> **EXERCISE DIRECTIONS**: What this exercise needs is every entry restated as written, with no pictures.

> **ENTRIES SUPPLIED**:
☆ ☆ ☆

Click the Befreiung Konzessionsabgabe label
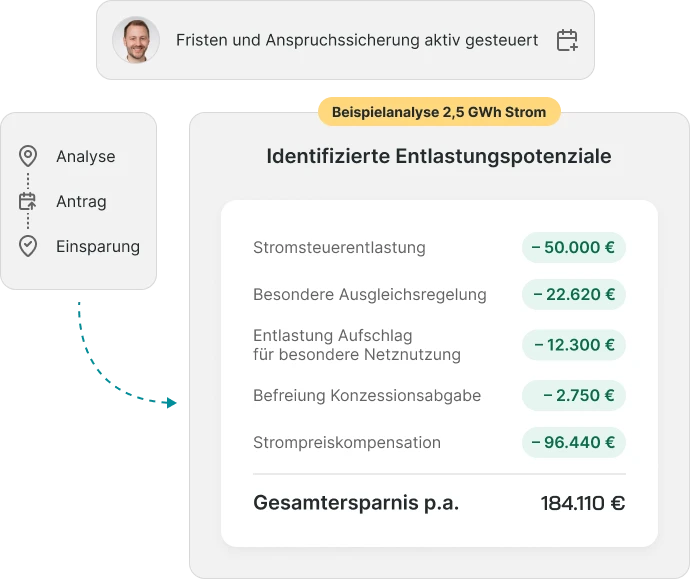690x579 pixels. pyautogui.click(x=367, y=395)
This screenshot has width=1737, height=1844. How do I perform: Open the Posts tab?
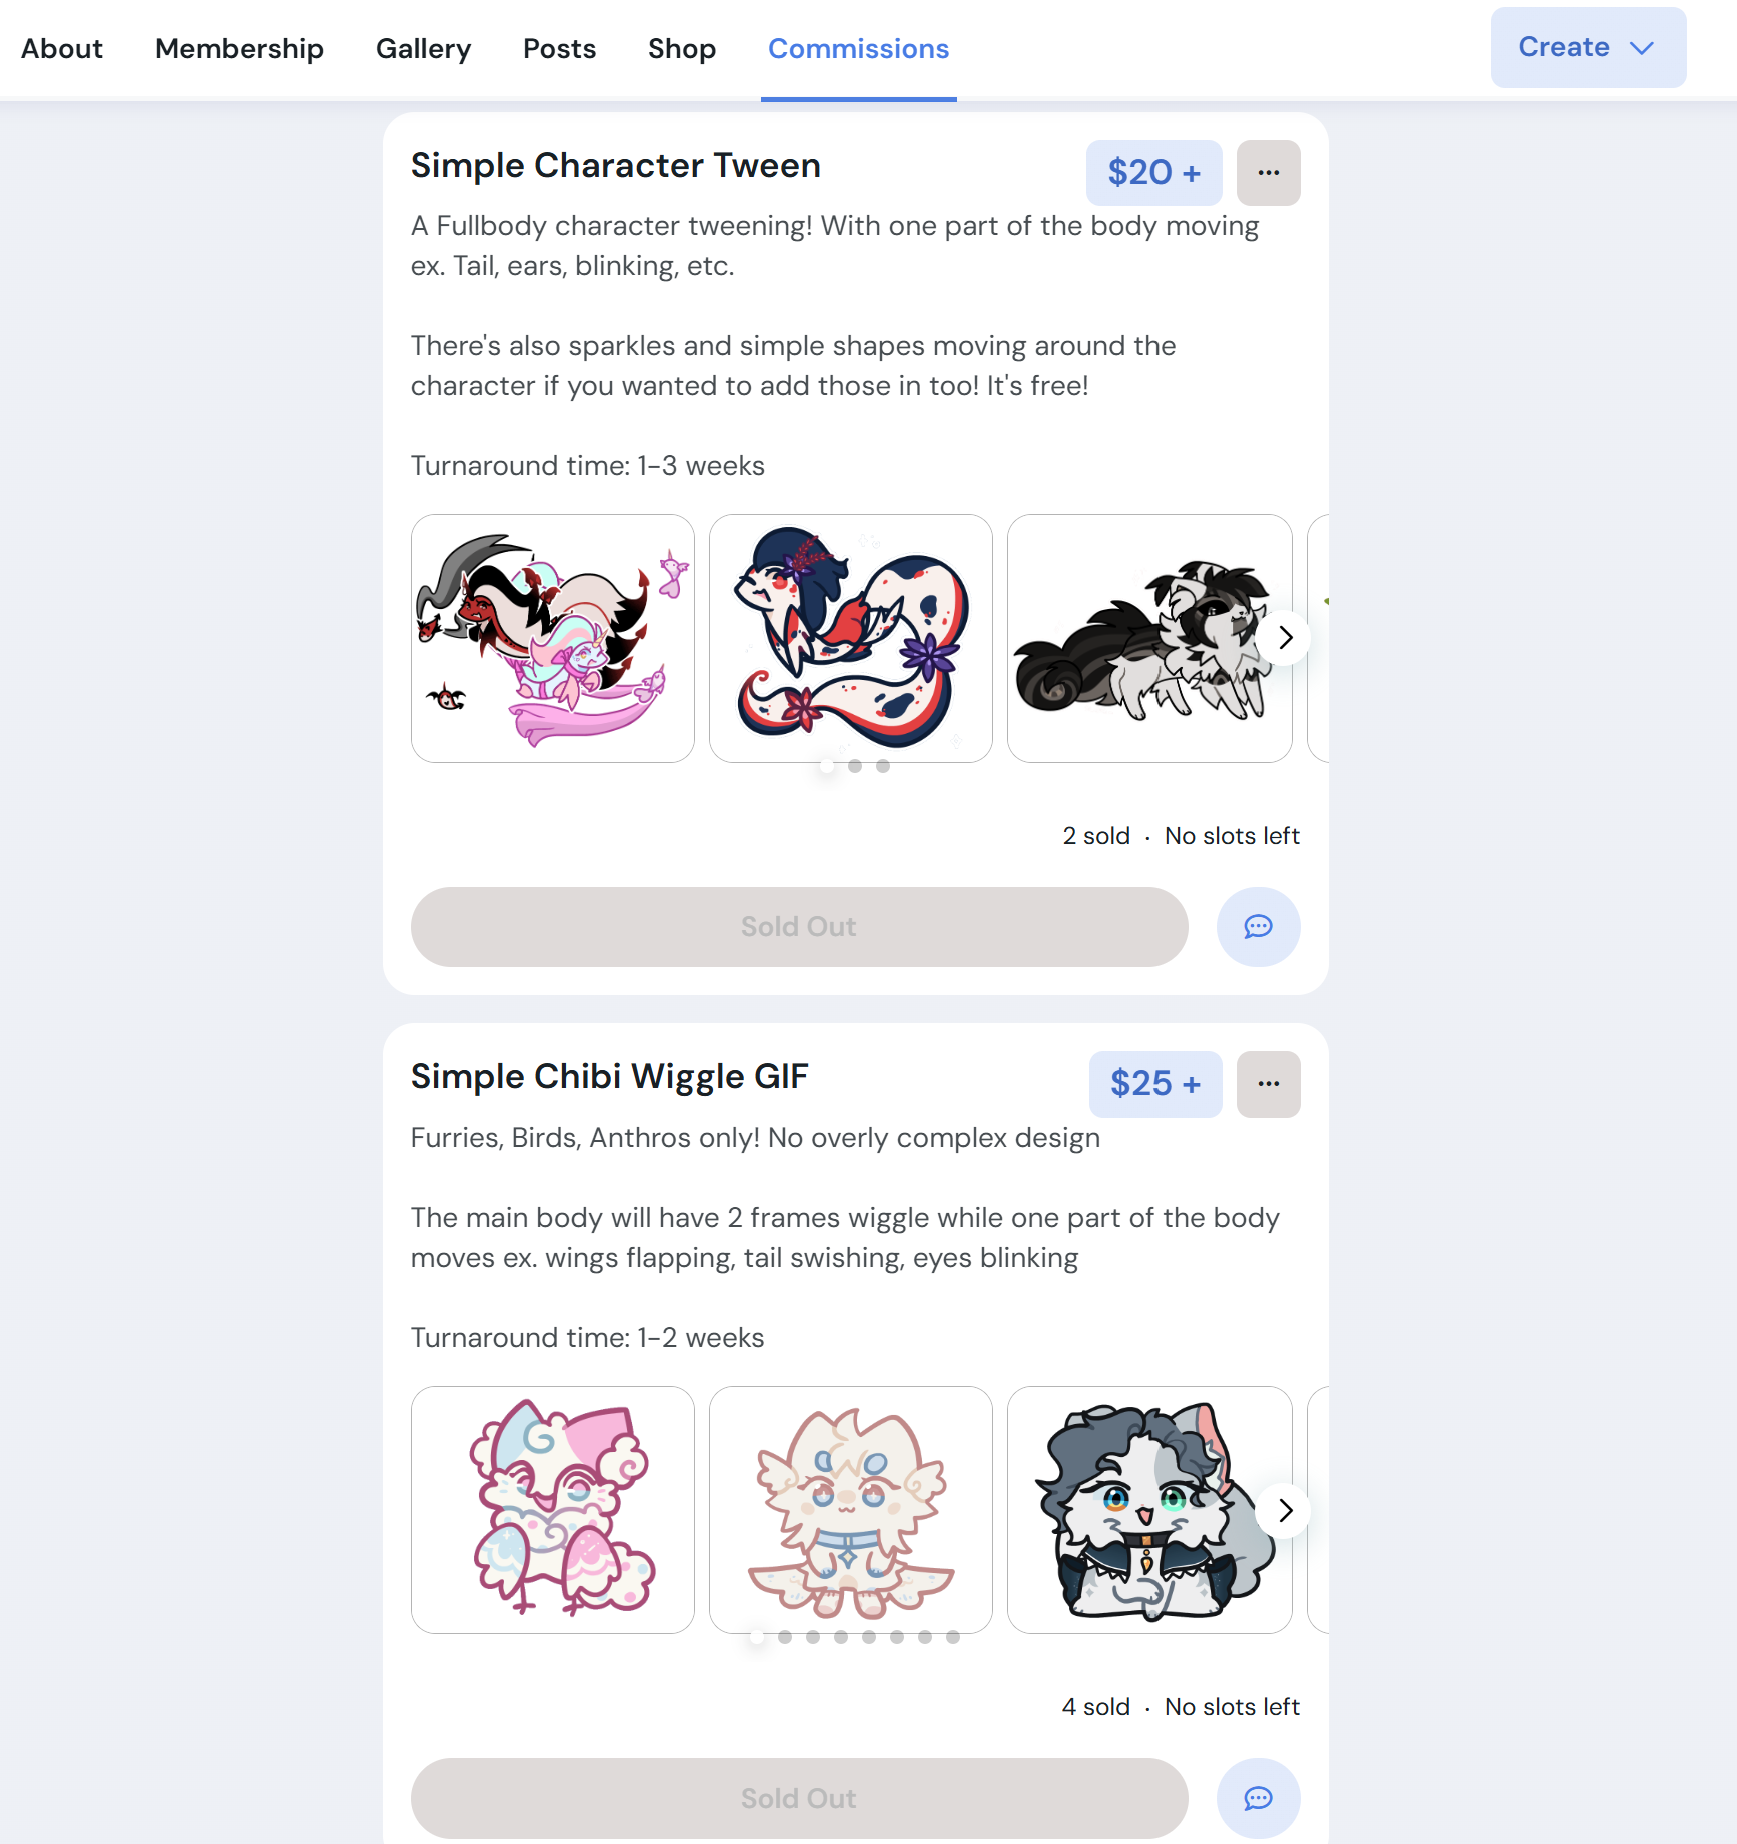(x=559, y=48)
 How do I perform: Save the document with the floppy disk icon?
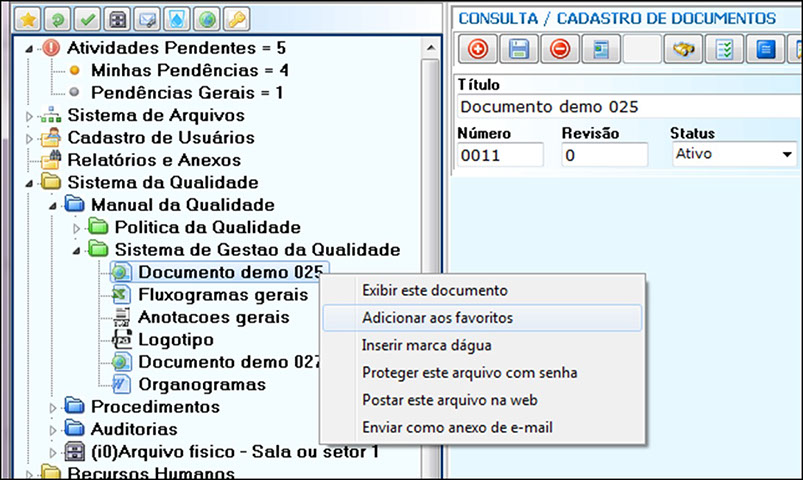click(x=519, y=49)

☆ ☆ ☆

> **OUTPUT BELOW**:
Click the Befreiung Konzessionsabgabe label
690x579 pixels. pyautogui.click(x=367, y=395)
This screenshot has width=1737, height=1844. How do I perform: Open the Posts tab?
(x=559, y=48)
 How do I perform: Save the document with the floppy disk icon?
click(x=519, y=49)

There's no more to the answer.